> [Task directions]: Which lines below mention "computer"? Pick each one out.

> [Source information]:
*** Begin section ***

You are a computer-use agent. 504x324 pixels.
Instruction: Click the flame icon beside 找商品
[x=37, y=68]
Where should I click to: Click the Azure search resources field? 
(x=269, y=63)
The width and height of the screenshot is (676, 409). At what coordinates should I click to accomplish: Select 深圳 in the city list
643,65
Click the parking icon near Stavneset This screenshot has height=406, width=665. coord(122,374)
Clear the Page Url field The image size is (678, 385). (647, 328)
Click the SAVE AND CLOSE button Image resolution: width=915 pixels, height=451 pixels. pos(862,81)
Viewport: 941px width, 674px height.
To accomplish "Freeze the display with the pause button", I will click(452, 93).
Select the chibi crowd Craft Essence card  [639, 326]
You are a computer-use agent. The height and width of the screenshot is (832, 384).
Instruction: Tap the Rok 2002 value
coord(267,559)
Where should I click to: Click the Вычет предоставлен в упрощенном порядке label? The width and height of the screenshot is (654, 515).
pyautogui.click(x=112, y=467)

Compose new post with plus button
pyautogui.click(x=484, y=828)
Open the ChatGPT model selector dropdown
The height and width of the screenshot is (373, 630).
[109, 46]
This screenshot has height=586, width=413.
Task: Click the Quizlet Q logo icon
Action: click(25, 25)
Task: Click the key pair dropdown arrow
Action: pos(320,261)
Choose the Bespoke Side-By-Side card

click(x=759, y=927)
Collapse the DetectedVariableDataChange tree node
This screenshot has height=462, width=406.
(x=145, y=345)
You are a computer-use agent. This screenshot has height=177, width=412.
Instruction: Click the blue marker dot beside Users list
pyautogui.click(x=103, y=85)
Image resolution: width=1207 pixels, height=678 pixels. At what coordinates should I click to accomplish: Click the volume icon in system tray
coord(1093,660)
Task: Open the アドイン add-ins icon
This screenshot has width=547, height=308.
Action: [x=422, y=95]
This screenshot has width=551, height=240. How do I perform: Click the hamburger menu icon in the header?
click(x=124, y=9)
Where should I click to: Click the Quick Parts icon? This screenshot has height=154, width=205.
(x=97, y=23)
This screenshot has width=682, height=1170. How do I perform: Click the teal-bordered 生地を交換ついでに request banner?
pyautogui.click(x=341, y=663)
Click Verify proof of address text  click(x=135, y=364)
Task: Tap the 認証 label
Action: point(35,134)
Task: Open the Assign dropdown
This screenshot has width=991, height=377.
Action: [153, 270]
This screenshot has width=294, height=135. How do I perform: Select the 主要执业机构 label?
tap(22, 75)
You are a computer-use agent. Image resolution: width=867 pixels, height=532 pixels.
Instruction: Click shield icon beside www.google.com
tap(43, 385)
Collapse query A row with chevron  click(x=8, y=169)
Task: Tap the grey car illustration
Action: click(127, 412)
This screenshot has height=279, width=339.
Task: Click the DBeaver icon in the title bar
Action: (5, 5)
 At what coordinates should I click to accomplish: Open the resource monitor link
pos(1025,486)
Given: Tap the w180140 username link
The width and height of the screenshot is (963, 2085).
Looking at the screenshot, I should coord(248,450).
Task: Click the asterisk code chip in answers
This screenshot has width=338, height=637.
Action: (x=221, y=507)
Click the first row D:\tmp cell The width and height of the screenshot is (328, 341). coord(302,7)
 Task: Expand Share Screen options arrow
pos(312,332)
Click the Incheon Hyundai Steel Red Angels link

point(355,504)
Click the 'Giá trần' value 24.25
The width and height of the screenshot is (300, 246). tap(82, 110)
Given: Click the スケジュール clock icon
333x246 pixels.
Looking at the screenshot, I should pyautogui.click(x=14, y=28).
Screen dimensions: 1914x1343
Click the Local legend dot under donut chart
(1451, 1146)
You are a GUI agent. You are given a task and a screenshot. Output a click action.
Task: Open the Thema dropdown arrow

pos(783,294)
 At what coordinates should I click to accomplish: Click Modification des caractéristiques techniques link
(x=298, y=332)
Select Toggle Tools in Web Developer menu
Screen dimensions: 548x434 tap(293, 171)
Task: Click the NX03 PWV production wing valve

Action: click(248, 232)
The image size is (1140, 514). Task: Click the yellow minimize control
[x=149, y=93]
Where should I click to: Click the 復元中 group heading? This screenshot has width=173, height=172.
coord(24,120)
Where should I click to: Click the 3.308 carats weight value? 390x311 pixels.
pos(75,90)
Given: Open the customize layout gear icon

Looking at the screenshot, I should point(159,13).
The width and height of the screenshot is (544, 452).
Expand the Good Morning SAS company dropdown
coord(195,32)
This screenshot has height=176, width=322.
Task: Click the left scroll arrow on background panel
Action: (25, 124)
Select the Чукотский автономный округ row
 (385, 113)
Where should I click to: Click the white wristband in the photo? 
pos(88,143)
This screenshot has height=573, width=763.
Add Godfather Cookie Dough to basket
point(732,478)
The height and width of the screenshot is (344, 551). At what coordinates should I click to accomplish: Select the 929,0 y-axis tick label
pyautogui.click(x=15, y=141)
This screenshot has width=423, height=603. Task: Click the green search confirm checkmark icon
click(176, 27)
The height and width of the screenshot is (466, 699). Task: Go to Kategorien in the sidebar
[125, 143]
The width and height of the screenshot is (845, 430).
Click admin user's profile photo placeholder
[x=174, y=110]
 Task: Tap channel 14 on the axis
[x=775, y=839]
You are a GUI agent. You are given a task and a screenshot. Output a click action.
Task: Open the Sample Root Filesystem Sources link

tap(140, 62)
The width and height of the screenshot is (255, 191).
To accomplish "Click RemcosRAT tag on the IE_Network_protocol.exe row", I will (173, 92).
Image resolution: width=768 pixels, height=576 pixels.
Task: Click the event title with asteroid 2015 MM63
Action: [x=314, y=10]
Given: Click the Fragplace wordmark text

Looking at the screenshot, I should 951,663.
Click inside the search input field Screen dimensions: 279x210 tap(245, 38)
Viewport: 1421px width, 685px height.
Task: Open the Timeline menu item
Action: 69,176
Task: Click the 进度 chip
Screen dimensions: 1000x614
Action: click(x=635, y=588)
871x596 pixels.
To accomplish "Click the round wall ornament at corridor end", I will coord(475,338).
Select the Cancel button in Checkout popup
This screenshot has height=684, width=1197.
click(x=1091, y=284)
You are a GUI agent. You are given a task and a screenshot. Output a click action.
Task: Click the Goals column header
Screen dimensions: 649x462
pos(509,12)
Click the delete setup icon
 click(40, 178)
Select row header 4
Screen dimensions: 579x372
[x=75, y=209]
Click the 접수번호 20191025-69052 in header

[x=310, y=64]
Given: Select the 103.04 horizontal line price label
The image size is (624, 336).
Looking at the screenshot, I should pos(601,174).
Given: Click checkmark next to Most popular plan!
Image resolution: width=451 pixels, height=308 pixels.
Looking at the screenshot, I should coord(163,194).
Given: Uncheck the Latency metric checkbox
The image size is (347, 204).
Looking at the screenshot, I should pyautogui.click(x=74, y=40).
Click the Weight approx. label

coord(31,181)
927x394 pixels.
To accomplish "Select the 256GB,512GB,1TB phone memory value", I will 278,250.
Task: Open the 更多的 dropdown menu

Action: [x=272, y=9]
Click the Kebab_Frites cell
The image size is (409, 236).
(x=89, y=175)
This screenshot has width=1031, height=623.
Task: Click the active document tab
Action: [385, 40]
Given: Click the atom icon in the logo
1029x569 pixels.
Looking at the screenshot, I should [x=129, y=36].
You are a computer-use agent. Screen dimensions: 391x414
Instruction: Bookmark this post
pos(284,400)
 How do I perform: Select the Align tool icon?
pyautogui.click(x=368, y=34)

*** End section ***

> [Answer space]:
You are a computer-use agent. 504x324 pixels.
You are a computer-use agent. The height and width of the screenshot is (832, 384).
You are a computer-use agent. This screenshot has height=177, width=412.
You are a computer-use agent. Image resolution: width=867 pixels, height=532 pixels.
You are a computer-use agent. Screen dimensions: 391x414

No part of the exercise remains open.